New JAIR paper: Exploiting Causality for Selective Belief Filtering in Dynamic Bayesian Networks

Our paper proposes a new way to account for “passivity” structure in Dynamic Bayesian Networks, which enables more efficient belief computations and through that improvements for systems modelled by POMDPs and so on. It was surprising to me when we started this project that despite significant earlier attention to exploiting conditional independence structure, there had not been work on these notions of using constraints (often imposed by physics of other background regularities) in making belief updates more efficient.

Please read the paper in JAIR:, abstract reproduced below:

Stefano V. Albrecht and Subramanian Ramamoorthy (2016) “Exploiting Causality for Selective Belief Filtering in Dynamic Bayesian Networks”, Volume 55, pages 1135-1178.

### DATA BLOCK
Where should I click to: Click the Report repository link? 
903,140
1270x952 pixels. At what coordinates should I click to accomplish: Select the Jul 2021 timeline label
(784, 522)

### YOUR GOAL
In the JAIR paper announcement:
(a) What kind of structure in Dynamic Bayesian Networks does the paper propose a new way to account for?
(b) In which volume and on which pages does the paper appear?
(c) In what year was it published?
The data above is separate from the JAIR paper announcement.

### ANSWER
(a) "Passivity" structure.
(b) Volume 55, pages 1135-1178.
(c) 2016.